These Devon paths were much used by the great smugglers of the 18th and 19th centuries – John ‘Jack’ Rattenbury of Beer, who lived to write his memoirs and to enjoy a small pension given to him by the local landowner Lord Rolle – a gent who’d probably benefited from smuggled goods. Then there was ‘Resurrection’ Bob Elliott of Brixham, who faked his own death so that smuggled goods could be transported in his very large coffin.
When I first explored the paths of Devon and Dorset, I’d discuss the smugglers with many an old man or woman in the villages. A few times I was taken to see some old smugglers’ hiding places in cottages in places like Beer and Branscombe. I often wonder if their present-day owners are even aware of them? All along the English coast are coastguard cottages, such as those at Birling Gap in Sussex and East Prawle in Devon, built right on the coast as a deterrent and so the Revenue men were right on the spot.
If you’ve ever walked all or part of the South West Coast Path, then you are using paths not just used by smugglers, but also the Revenue men whose job it was to catch them. A dangerous profession at times. In Branscombe Churchyard is the tomb of a Revenue man who was found dead at the foot of the local cliffs.

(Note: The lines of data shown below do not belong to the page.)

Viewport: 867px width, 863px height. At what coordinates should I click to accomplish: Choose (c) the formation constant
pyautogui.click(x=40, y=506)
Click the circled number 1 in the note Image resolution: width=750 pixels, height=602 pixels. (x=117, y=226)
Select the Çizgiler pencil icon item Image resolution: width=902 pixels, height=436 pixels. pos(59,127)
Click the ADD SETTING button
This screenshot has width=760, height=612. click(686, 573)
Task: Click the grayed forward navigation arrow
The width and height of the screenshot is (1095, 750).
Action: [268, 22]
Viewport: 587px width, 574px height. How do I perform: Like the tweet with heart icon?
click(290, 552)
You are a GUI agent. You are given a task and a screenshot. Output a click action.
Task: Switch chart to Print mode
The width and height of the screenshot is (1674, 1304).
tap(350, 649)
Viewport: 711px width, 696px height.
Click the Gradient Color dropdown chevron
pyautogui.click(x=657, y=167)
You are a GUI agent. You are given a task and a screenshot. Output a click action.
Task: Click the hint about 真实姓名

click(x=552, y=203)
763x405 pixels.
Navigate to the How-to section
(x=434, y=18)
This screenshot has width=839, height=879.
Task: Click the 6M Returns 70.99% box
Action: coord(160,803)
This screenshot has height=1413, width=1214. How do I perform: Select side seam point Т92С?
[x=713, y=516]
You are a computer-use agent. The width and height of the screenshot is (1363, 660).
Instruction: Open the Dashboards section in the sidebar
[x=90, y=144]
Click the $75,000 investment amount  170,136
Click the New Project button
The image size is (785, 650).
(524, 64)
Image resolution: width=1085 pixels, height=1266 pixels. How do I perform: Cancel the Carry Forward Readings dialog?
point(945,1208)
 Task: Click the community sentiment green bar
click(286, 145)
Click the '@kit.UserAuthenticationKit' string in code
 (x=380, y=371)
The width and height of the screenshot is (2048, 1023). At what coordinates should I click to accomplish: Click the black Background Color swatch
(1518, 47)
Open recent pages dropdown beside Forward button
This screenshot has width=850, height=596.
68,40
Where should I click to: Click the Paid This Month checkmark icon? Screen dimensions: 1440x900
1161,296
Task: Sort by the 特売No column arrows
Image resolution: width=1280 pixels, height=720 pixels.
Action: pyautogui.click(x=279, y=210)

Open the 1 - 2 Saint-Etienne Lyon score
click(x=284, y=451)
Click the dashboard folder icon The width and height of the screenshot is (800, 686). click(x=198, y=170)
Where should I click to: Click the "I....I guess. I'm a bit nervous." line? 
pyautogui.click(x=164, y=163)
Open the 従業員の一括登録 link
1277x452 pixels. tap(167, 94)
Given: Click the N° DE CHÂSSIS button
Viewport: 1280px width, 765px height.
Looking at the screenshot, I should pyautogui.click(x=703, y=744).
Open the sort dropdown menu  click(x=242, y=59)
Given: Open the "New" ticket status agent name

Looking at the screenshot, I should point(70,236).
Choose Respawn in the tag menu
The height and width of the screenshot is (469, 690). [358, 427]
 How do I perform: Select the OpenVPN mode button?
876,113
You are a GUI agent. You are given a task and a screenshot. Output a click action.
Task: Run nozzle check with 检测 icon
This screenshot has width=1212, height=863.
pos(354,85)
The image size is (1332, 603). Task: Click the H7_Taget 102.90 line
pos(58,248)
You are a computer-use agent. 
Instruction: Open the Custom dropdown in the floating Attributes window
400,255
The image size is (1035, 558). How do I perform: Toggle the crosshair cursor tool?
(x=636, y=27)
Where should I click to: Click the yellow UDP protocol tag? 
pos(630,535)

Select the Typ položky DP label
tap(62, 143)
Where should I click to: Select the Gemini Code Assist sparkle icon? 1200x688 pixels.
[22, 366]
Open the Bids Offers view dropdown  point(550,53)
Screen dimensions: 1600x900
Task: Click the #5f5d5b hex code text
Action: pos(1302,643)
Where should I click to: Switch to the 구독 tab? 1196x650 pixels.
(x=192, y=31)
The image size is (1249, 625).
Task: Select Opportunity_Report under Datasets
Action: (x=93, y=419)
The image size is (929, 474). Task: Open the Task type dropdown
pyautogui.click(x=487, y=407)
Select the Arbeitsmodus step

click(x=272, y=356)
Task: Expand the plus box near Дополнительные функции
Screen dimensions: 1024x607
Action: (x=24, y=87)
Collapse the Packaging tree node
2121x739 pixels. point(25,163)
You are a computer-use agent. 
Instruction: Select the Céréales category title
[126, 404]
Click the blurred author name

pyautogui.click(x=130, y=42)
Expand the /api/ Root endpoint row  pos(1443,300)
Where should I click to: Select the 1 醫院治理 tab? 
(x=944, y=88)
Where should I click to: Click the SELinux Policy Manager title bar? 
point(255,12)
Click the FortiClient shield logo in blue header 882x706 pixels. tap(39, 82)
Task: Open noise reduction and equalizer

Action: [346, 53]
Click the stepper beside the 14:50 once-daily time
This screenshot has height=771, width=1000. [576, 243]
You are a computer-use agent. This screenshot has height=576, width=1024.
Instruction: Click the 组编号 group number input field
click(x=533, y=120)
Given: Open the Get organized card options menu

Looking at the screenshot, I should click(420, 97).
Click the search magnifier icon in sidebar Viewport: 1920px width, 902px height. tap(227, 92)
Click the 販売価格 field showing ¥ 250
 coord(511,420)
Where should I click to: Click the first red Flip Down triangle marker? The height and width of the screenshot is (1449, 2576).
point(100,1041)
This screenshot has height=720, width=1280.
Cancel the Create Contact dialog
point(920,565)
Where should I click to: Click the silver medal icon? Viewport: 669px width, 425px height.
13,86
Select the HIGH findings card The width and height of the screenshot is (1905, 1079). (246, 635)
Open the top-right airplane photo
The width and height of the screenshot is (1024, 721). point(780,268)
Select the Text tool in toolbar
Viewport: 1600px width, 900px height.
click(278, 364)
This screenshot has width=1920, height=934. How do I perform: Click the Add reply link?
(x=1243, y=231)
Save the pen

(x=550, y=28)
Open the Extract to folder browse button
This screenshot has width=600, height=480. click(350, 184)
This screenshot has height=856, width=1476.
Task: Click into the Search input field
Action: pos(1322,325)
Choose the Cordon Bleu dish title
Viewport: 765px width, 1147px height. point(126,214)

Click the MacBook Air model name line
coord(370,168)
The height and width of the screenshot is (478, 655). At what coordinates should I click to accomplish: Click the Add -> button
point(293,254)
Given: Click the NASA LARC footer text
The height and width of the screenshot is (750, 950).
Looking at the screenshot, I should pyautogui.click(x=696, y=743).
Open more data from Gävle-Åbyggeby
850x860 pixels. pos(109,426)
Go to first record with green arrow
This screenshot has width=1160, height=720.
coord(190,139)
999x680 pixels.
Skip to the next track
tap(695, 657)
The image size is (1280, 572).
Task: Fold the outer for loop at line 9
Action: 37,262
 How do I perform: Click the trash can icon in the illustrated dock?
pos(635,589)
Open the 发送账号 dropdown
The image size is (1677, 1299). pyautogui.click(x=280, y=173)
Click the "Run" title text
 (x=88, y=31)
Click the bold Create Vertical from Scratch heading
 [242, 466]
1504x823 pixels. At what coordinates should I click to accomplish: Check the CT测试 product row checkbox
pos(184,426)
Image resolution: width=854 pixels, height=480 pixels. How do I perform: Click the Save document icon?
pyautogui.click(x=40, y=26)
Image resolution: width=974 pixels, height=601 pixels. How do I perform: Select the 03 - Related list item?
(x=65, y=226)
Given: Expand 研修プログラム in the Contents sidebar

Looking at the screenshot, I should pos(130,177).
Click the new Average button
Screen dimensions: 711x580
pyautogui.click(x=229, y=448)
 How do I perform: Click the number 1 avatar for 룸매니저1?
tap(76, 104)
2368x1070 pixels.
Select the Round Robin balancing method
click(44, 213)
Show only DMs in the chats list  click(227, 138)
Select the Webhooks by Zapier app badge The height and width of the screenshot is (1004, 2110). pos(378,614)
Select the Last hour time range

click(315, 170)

Another was found drowned in the marshes at Dawlish Warren. Smuggling gangs like those operating out of Hawkshurst in Kent were particularly vicious.
But many a Revenue man probably turned a blind eye in exchange for a consideration from the smugglers. Local landowners, magistrates and even vicars were often in the smugglers pay.
Some even went further. Places like Otterton and East Budleigh in east Devon were hotbeds of smuggling, with probably all the villagers involved, much of it run by the local vicars the Reverend Mundy and Ambrose Stapleton, notorious smuggling churchmen, rather like the fictional Doctor Syn in Russell Thorndike’s famous smuggling novels set in Kent on Romney Marsh (do read them, they are quite wonderful, and were one of the inspirations for my own William Quest novels.)
This was no makeshift industry, smuggling was run on a very commercial basis, with active workers, shareholders and customers from all sections of society, including shipowners and inland transporters, who would move and, where necessary, conceal contraband in well-prepared hiding places. In the Poldark novels of Winston Graham, that author portrays – very accurately – the activities of the smuggling leader Mr Trencrom. That’s how it would have been.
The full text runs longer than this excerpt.